### RECORDS FOR THE EXERCISE ###
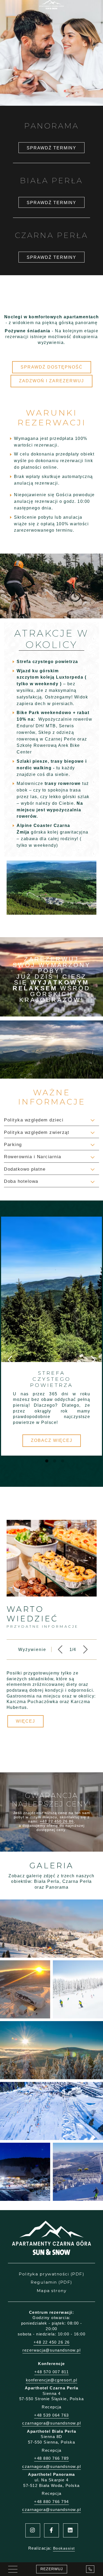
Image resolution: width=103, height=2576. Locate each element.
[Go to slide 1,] (44, 1458)
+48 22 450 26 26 (52, 2342)
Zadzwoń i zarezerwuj (51, 381)
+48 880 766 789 (51, 2458)
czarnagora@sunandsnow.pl (51, 2423)
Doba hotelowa (21, 1181)
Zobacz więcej (51, 1440)
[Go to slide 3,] (60, 1458)
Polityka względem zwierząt (36, 1132)
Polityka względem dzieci (33, 1120)
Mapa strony (52, 2290)
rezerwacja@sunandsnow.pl (51, 2350)
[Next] (85, 1649)
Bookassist (64, 2548)
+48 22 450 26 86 (57, 1821)
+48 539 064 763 (51, 2415)
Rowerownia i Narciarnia (32, 1156)
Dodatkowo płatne (24, 1169)
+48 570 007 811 (51, 2372)
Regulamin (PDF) (51, 2282)
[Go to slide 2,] (52, 1458)
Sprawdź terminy (51, 148)
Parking (13, 1144)
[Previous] (60, 1649)
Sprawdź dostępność (52, 367)
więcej (25, 1721)
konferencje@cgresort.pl (51, 2380)
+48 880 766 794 (51, 2502)
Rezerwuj (51, 2569)
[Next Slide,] (92, 1360)
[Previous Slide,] (10, 1360)
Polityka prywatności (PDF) (51, 2273)
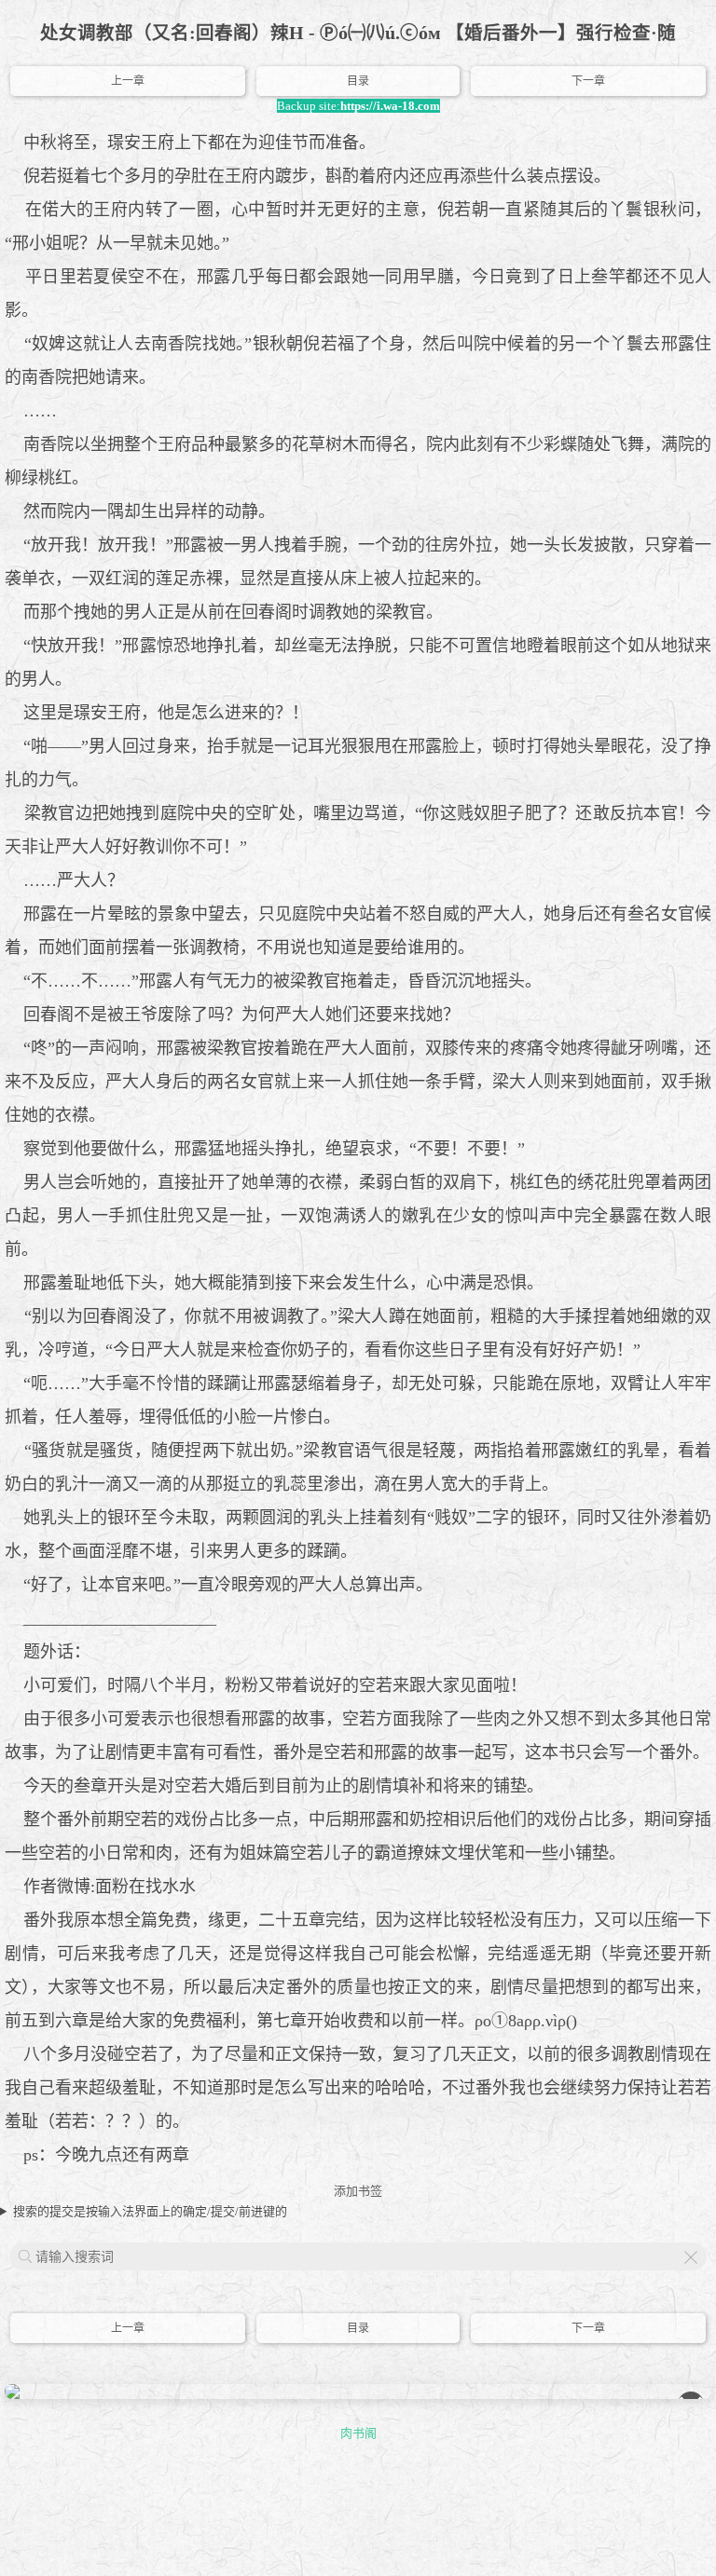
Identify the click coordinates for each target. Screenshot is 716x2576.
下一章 (588, 81)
###
_EXERCISE REQUIREMENTS_
Please repeat, exactly as written, only the lines from the line with "Zadzwoń i zarezerwuj (51, 381)" to the end of the data, leaving out every picture.

_SOLVED EXERCISE_
Zadzwoń i zarezerwuj (51, 381)
+48 880 766 789 (51, 2458)
czarnagora@sunandsnow.pl (51, 2423)
Doba hotelowa (21, 1181)
Zobacz więcej (51, 1440)
[Go to slide 3,] (60, 1458)
Polityka względem zwierząt (36, 1132)
Polityka względem dzieci (33, 1120)
Mapa strony (52, 2290)
rezerwacja@sunandsnow.pl (51, 2350)
[Next] (85, 1649)
Bookassist (64, 2548)
+48 22 450 26 86 (57, 1821)
+48 539 064 763 (51, 2415)
Rowerownia i Narciarnia (32, 1156)
Dodatkowo płatne (24, 1169)
+48 570 007 811 (51, 2372)
Regulamin (PDF) (51, 2282)
[Go to slide 2,] (52, 1458)
Sprawdź terminy (51, 148)
Parking (13, 1144)
[Previous] (60, 1649)
Sprawdź dostępność (52, 367)
więcej (25, 1721)
konferencje@cgresort.pl (51, 2380)
+48 880 766 794 (51, 2502)
Rezerwuj (51, 2569)
[Next Slide,] (92, 1360)
[Previous Slide,] (10, 1360)
Polityka prywatności (PDF) (51, 2273)
Identify the click coordinates for each target. Screenshot is 716x2576.
下一章 (588, 81)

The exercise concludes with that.